Y en lo relativo a las barreras psicológicas, la académica e investigadora de la Universidad de Monash precisó que responden a procesos internos que influyen en la percepción, la motivación y la toma de decisiones. Entre estos elementos mencionó el sesgo hacia el statu quo y ciertos hábitos, costos que en lo inmediato pueden pesar más que los beneficios futuros, sentir que no se puede hacer nada o que la acción individual no hará la diferencia, creer que los problemas detectados no tendrán una afectación personal, respuestas emocionales como la culpa, el miedo o la impotencia que pueden llevar a la desconexión y amenazas a la identidad, en cuanto prácticas que pueden entrar en conflicto con la autoimagen.
 
“Saber lo que es correcto no garantiza la motivación ni la acción. Por eso, estas barreras pueden superarse promoviendo la conexión con la naturaleza y reduciendo las creencias de suma cero sobre la relación naturaleza-humanidad”, aseguró.

Factores de conexión

Con base en la evidencia obtenida en sus múltiples investigaciones, Pamela Pensini comentó que superar las barreras mencionadas con miras a establecer una conexión efectiva con la naturaleza es factible cuando las personas se exponen a ella, es decir, cuando salen y se familiarizan con su entorno, aprenden a conocerlo, y reciben una adecuada educación ambiental a edades tempranas.
 
“La conexión temprana con la naturaleza motiva comportamientos positivos hacia ella.

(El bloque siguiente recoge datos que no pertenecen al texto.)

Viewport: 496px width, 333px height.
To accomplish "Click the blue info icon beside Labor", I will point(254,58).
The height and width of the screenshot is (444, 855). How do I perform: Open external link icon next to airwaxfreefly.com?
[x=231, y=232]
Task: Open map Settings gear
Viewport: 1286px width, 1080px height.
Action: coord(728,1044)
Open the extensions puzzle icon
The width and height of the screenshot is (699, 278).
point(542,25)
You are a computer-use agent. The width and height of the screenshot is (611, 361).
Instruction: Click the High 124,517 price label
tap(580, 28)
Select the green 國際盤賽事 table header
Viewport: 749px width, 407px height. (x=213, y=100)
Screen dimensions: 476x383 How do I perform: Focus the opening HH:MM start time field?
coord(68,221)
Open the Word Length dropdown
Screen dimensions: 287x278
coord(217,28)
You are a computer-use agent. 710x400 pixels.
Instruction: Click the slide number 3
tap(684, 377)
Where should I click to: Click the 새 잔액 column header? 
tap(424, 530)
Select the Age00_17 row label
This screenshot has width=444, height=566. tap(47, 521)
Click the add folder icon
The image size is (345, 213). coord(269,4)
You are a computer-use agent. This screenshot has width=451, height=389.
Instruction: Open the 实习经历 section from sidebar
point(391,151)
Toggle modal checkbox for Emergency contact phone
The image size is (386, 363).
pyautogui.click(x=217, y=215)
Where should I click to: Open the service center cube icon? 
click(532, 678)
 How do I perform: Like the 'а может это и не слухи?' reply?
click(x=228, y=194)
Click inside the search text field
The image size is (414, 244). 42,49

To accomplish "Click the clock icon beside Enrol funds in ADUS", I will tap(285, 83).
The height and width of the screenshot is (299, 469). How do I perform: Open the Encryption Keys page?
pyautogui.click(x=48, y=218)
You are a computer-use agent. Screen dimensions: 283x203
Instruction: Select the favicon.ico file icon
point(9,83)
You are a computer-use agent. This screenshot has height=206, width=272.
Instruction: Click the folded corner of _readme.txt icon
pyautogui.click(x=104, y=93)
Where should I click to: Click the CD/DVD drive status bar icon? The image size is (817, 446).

Generarla en la niñez es ideal, porque en esa etapa las creencias aún se están desarrollando”, argumentó la académica australiana.
 
Junto con ello, señaló que aquellas personas que poseen personalidades en el rango de la Honestidad-Humildad, como la justicia, la sinceridad y la ausencia de codicia, tienen más opciones de establecer una adecuada conexión en pro de la naturaleza.
 
La doctora Pasini concluyó su conferencia planteando las siguiente ideas clave: que la protección ambiental es un desafío conductual; que el conocimiento por sí solo no impulsa la conservación; que es necesario abordar las barreras estructurales, sociales y psicológicas; que para superar esas barreras se debe promover la conexión con la naturaleza, y que para ello es imprescindible reducir las creencias de suma cero y enfocarse en determinados sistemas, además de en los individuos.